05 July,2026 07:41 AM IST | Mumbai | Devdutt Pattanaik
Illustration/Devdutt Pattanaik
We live in times, where people want to ban goat sacrifice during the Muslim observance of Bakra Eid, on grounds of compassion. This overt attack on Islamic rituals is also a covert attack on subaltern Hindu practices - where goddesses are offered fish and meat.
A new pan-Indian Hinduism is being forged in North India that aligns with monastic, Jain and Vaishnava practices, disregarding the plural realities of India. This is a Sanatan Dharma that is vegetarian, marketed as more compassionate. It claims that by shunning meat one can purify onself and rise up the caste ladder. Such manipulative arguments have also been used to misinterpret Vedas by people claiming to be Sanskrit experts.
The interpretation of Rig Veda V.29.7-8 highlights a fundamental divide in how ancient texts can be understood. The same Sanskrit verses have produced two radically different readings - one historical and literal, the other symbolic and theological.
Western scholars such as Griffith and Max Muller approached the Rig Veda as a document of an ancient pastoral society. Using philology, comparative mythology, and traditional commentaries, they translated the words in their most common sense. In this reading, Agni roasts three hundred buffaloes (mahisha) for Indra, who drinks vast quantities of Soma before slaying the serpent-demon Vrtra. The verses are seen as reflecting the sacrificial rituals and warrior culture of the Vedic age.
Maharshi Dayanand Saraswati in the early 20th century rejected this interpretation. He argued that the Vedas contain eternal spiritual and scientific truths, not mythology, meat-eating, or intoxication. Drawing on Sanskrit etymology and verbal roots, he reinterpreted key words. Mahisha became mighty cloud formations, apacat referred to heating or evaporation, Soma became life-giving moisture, Indra became the Sun or Supreme Power, and Vrtra became the cloud barrier that blocks rain.
As a result, what Western scholars saw as a story of gods feasting and fighting became, for Dayanand, a poetic description of the water cycle. Solar energy heats water, clouds form, obstructions are removed, and rain sustains life. The hymn thus became a lesson in cosmic order rather than tribal mythology.
The larger question, however, is not linguistic but social. If sacred texts can be interpreted subjectively, who decides which interpretation is correct?
Historically, the most influential interpreters of Hindu texts have often come from literate, upper-caste, vegetarian communities. Dayanand Saraswati was a Brahmin who followed a vegetarian diet. Such values have frequently shaped how ancient passages are understood. References to meat, alcohol, and sacrifice are reinterpreted or allegorized to align with later ideals of purity. This is done by people who control political organisations.
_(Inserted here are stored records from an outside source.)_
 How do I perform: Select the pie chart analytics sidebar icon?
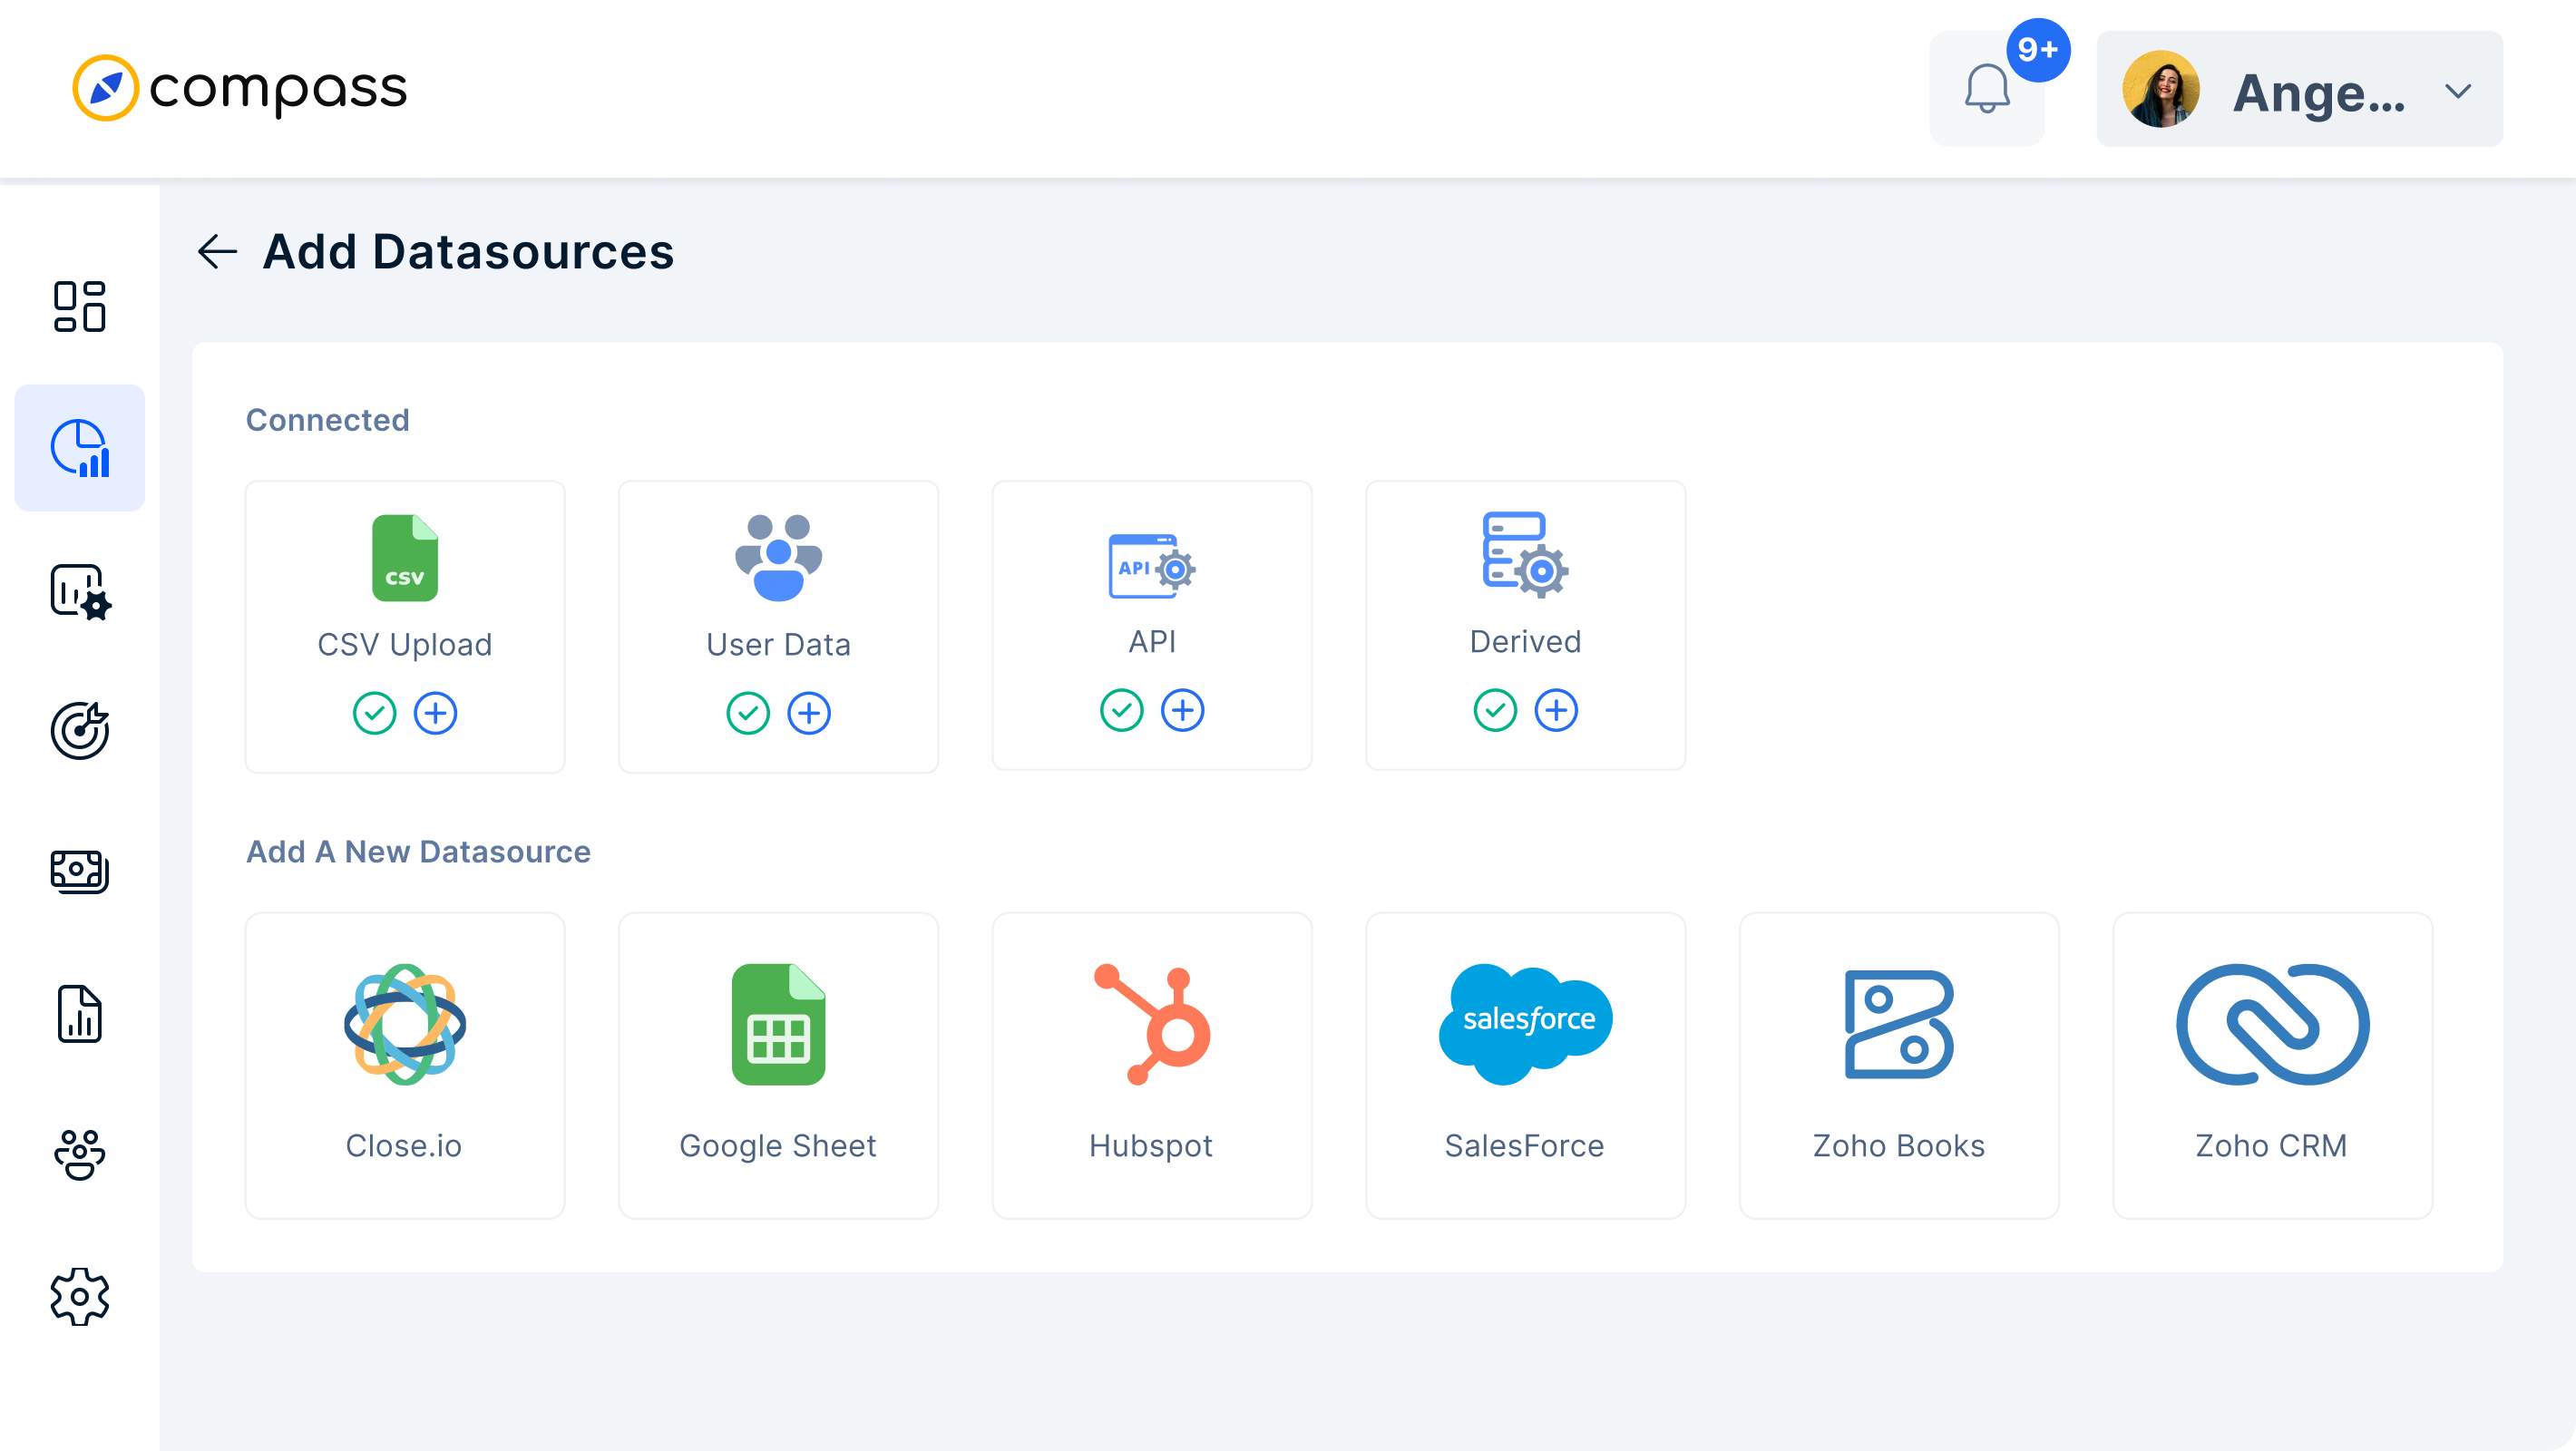(79, 448)
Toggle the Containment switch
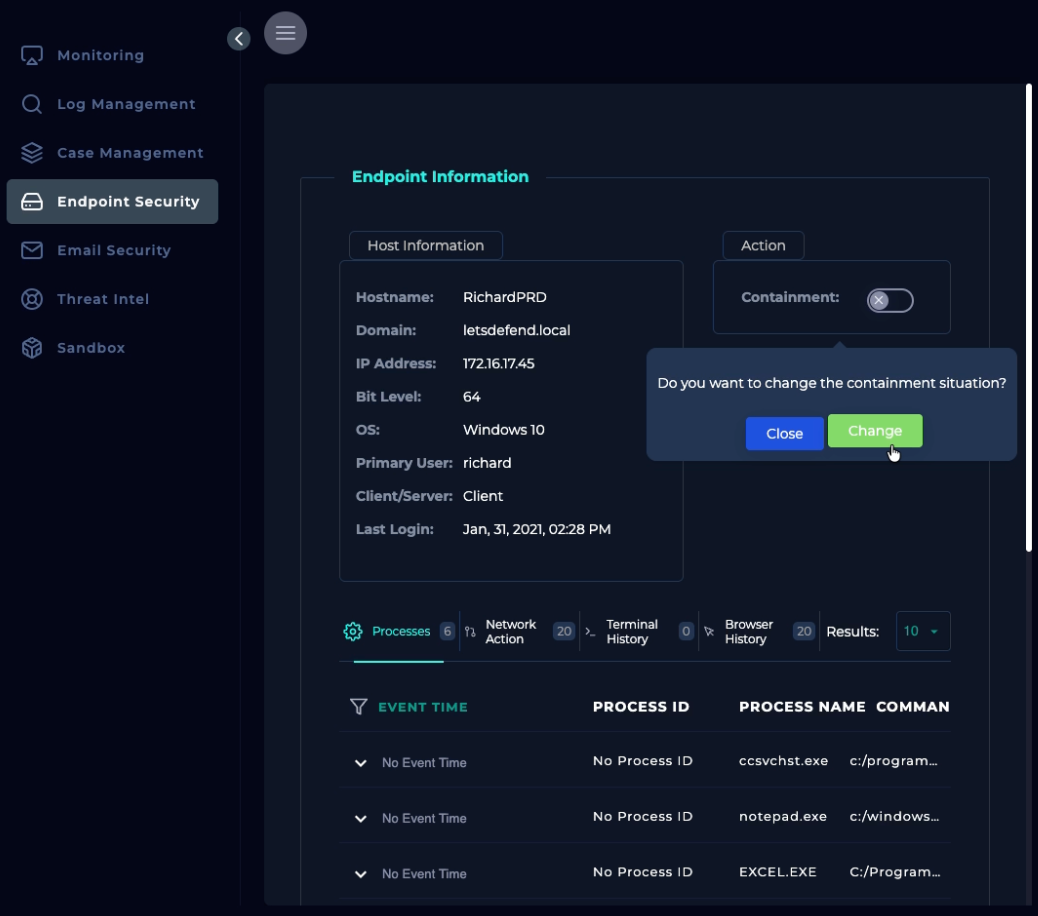Image resolution: width=1038 pixels, height=916 pixels. tap(890, 300)
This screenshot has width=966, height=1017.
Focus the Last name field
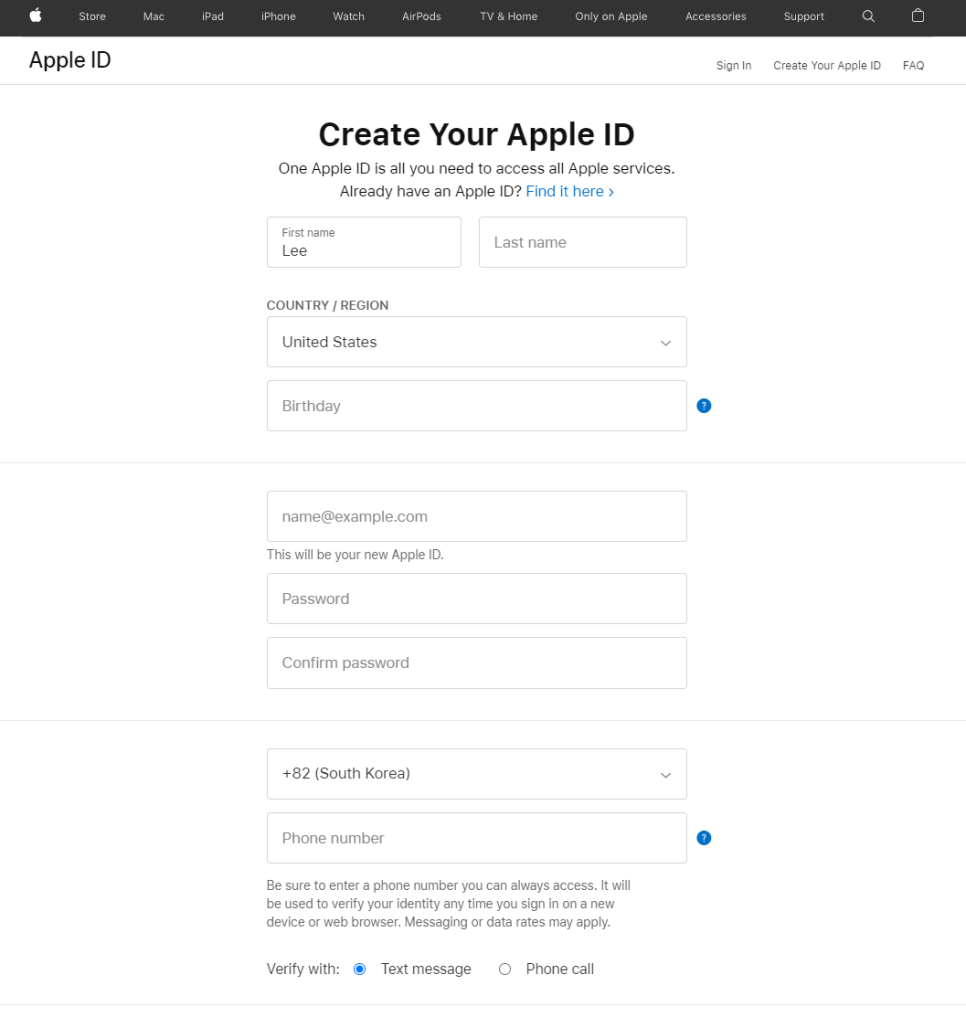point(582,242)
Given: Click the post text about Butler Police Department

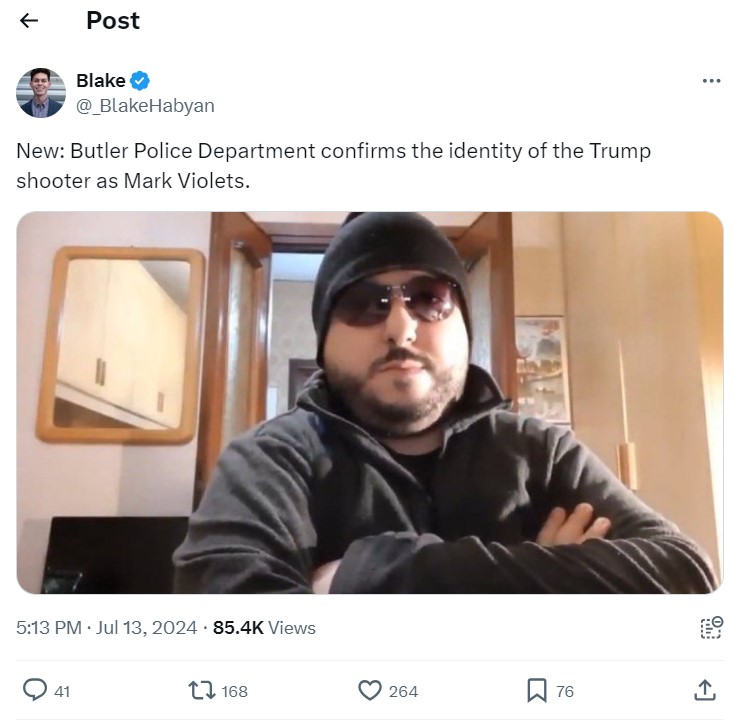Looking at the screenshot, I should pos(333,166).
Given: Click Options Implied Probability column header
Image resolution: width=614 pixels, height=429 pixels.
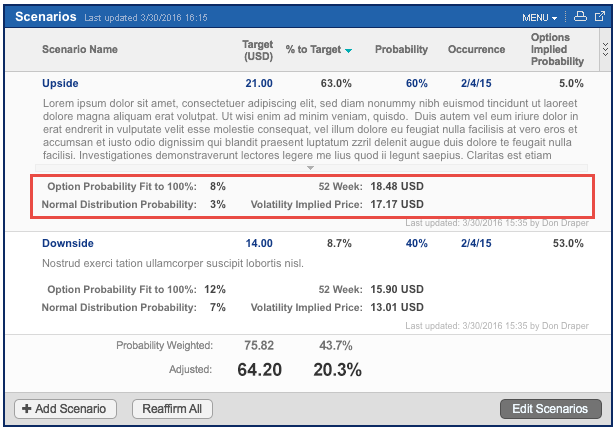Looking at the screenshot, I should (557, 49).
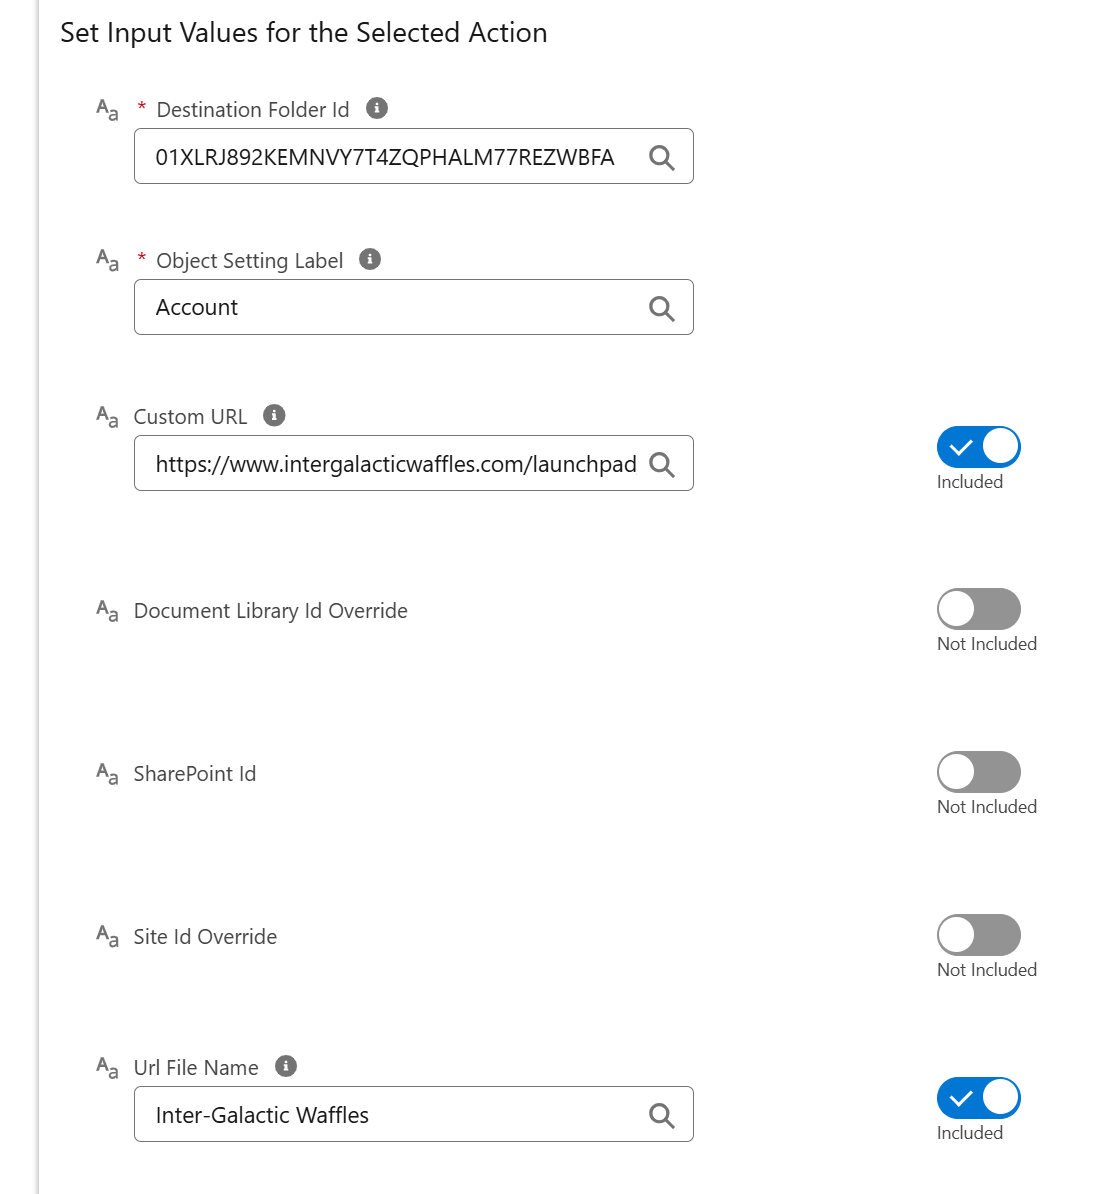Click the Inter-Galactic Waffles file name field

click(413, 1114)
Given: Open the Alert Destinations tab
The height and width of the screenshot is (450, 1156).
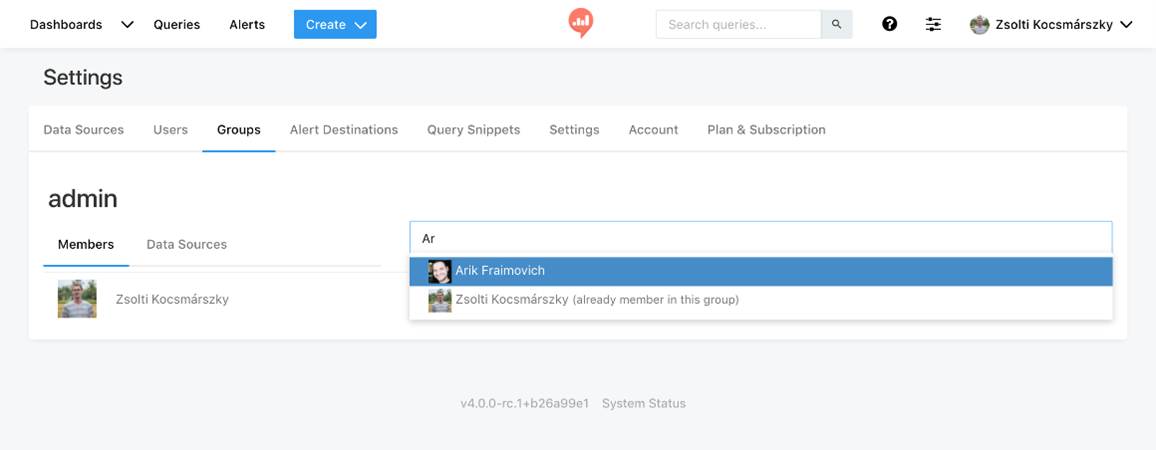Looking at the screenshot, I should tap(344, 130).
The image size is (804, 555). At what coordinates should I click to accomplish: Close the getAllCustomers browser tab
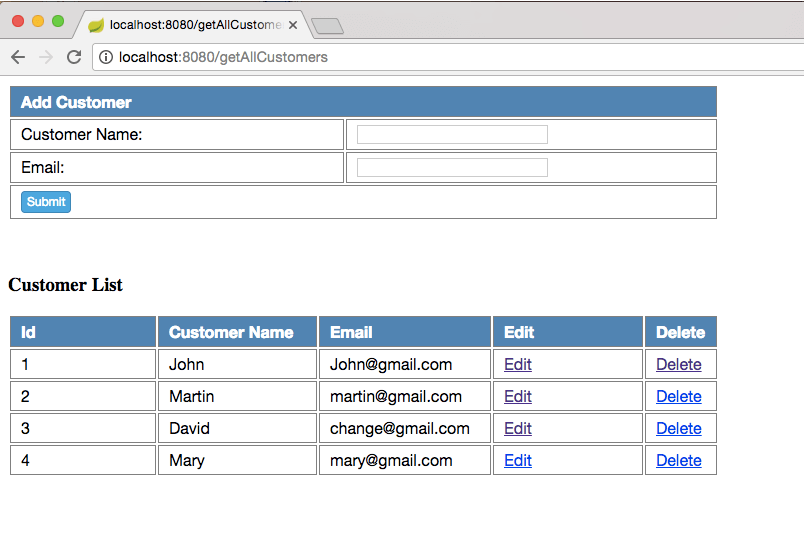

Yet many Hindu communities, including pastoral, tribal, fishing, Dalit, and numerous regional caste groups, have traditionally consumed meat and followed different ritual practices. If interpretation is guided by present-day values rather than historical context, why should the preferences of vegetarian elites be considered more authentic than those of meat-eating Hindus?
The debate over Rig Veda V.29.7-8 is therefore about more than translation. It raises a deeper question of authority: who gets to define Hinduism, and whose values shape the meaning of its oldest texts? One approach sees the Vedas as historical records of an ancient world. The other sees them as timeless revelations whose meanings evolve with changing moral and spiritual ideals. The tension between these two approaches remains unresolved.